:: PROVIDED PASSAGE ::

Christ’s refrain that “your faith has healed you” means that even though he determines all outcomes whether one believes it or not, our belief that he does so connects us not just to the way things are, but directly to him. In fact, this is what connects us to him first, and in being connected to the source of life, life flows into us.

Without faith in Christ, our confidence shifts to our own predictions, which rest in an essential way on the uniformity of nature. Here, ironically, Hume’s attack on the rationality of the uniformity of nature might serve as an apologetic point in favor of faith in Christ, or at least against its alternative.

Potency vision

Practice seeing with actual vision and potency vision.

Actual vision is first: open you eyes and see what is actual. Make a list:

1.) An actual wooden podium,

2.) a phone actually here, 

3.) a man choosing to sit,

4.) a glass two feet to the left of another glass, etc.

Switch out those lenses for potency vision, and those exact same objects remaining as they are become:

1.) A potential bonfire,

2.) a phone there,

3.) a man choosing to walk.

4.) a glass with a different relative position.

NB: on this account, God is that which, in donning potency vision, disappears utterly as any sort of object. Essences and form thus have a true divine likeness.

:::

WRITTEN TASKS:
1. List the items the passage on faith and potency vision gives under actual vision, worded as the passage words them.
2. Carry on the passage on faith and potency vision, picking up after its final sentence.

:: SUPPLIED DATA ::

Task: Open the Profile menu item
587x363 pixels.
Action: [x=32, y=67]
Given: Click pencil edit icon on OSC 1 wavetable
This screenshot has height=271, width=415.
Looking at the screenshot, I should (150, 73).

:::

SOLVED TASKS:
1.
1. An actual wooden podium
2. A phone actually here
3. A man choosing to sit
4. A glass two feet to the left of another glass

2.
Mark 4: 21

Jesus also said to them, “Does anyone bring in a lamp to put it under a basket or under a bed? Doesn’t he set it on a stand? For there is nothing hidden that will not be disclosed, and nothing concealed that will not be brought to light

Mark 4: 21-22

While in Matthew the point of the parable of the lamp is that truth and virtue deserve to be manifested, in Mark, the point is that all action will be manifested.

The hidden or the concealed is what we strive to keep as our own apart from anyone else’s judgment or use. Human actions by nature, however, exist relative to divine judgment. Finite action is essentially subordinated and instrumental to pure act, and whenever the work of a subordinate agent is complete it stands under judgment. As soon as I’ve used the brush, I’m judging how well it paints; as soon as I’m driving the car, I’m aware of how well it drives. The attempt to keep our actions to ourselves would be like a car trying to hide how well it drives from the driver.

Notice that our acts are not private things that God intrudes by imposing a judgment, nor is judgment God using omniscience to busy himself with my business. Our acts by nature are extensions of pure actuality, even as lamps by nature are placed on lamp stands.

Unlike pure actuality, however, we can be defective causes. We can both do evil and suffer it. That said, a great artist can get striking results from defective instruments, even if they deserve to be thrown away, and even if they are thrown away.

 

If I Wanted It Perfect

(A theologian describing an episode he wrote for The Twilight Zone called “If I Wanted it Perfect”)

A: So how does the episode go?

Theologian: It’s about a scientist who invents a time machine in order to fix the errors of history, but his fixes always lead to worse outcomes.

A: Like what?

T: He goes back and shoots Hitler at the Beer Hall Putsch, but when he returns to his own time he sees this led to Goering taking over the Party and eventually succeeding in defeating Britain, the Soviets and the US, and pushing the final solution to its completion.

A: That’s it?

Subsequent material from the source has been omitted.